Compilation album by Sarah Vaughan
- Released: 1955
- Recorded: December 1949 – December 1952
- Genre: Vocal jazz, traditional pop
- Length: 64:12
- Label: Columbia CL 745 /Legacy
- Producer: Phil Schaap, Rene Arsenault (executive producer)

Sarah Vaughan chronology
| My Kinda Love (1955) | Sarah Vaughan in Hi-Fi (1955) | After Hours (1955) |

= Sarah Vaughan in Hi-Fi =

Sarah Vaughan in Hi-Fi is a 12 track compilation album by Sarah Vaughan released in 1955 and recorded from December 21, 1949 to December 1952.

Professional ratings
Review scores
| Source | Rating |
| AllMusic | Star |

==History==
In 1950, a debut 10" LP entitled Sarah Vaughan was released with eight songs that would later be used on Sarah Vaughan in Hi-Fi.

In 1955, those eight songs, along with four others, were released on the 12" LP Sarah Vaughan in Hi-Fi. The order of the original eight songs was changed and the new songs were interspersed.

In 1996, an expanded version of Sarah Vaughan in Hi-Fi was released on CD. The order of the original eight songs was switched back to that of the 1950 10" release. The four additional songs released on Sarah Vaughan in Hi-Fi then follow. After that, the CD contains bonus material - alternate versions of many of the songs.

[Exercise aim] Can you rewrite the album text from "In 1955, those" to "of the songs.", putting "extra tracks" in place of "bonus material"?

[Data section]
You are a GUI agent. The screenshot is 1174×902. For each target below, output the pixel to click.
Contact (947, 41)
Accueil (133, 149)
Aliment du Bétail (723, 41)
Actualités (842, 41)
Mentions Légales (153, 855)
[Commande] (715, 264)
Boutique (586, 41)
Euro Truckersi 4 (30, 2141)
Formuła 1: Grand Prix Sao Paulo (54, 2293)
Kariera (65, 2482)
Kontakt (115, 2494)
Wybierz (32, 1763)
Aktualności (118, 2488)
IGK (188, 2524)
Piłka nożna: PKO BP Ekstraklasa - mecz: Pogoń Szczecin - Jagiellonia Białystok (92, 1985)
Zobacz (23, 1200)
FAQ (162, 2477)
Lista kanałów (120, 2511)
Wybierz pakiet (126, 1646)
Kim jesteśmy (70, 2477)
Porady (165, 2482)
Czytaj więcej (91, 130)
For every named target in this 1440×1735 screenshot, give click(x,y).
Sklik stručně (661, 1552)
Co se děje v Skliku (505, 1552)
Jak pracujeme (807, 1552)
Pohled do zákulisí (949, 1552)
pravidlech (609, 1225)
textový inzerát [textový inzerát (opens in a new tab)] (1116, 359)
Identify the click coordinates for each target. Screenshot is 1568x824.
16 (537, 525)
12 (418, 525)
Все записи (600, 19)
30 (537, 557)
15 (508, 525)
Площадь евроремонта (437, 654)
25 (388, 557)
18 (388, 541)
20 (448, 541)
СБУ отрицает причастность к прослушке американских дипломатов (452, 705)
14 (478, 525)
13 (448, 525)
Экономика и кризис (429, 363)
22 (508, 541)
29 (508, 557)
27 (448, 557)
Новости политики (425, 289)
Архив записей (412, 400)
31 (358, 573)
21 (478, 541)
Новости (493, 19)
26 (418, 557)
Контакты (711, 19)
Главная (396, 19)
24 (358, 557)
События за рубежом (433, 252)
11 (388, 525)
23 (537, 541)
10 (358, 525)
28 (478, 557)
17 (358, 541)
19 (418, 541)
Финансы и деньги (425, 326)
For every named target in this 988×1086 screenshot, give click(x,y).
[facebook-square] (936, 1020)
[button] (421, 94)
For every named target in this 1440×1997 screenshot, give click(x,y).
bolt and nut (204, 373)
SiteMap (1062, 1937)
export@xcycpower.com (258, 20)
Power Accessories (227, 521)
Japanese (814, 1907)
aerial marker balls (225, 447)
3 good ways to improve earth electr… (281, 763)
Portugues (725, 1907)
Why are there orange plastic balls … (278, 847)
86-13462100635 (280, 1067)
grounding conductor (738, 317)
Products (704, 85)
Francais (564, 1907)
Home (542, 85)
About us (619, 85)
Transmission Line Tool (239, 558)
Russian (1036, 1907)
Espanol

[Full answer]
In 1955, those eight songs, along with four others, were released on the 12" LP Sarah Vaughan in Hi-Fi. The order of the original eight songs was changed and the new songs were interspersed.

In 1996, an expanded version of Sarah Vaughan in Hi-Fi was released on CD. The order of the original eight songs was switched back to that of the 1950 10" release. The four additional songs released on Sarah Vaughan in Hi-Fi then follow. After that, the CD contains extra tracks - alternate versions of many of the songs.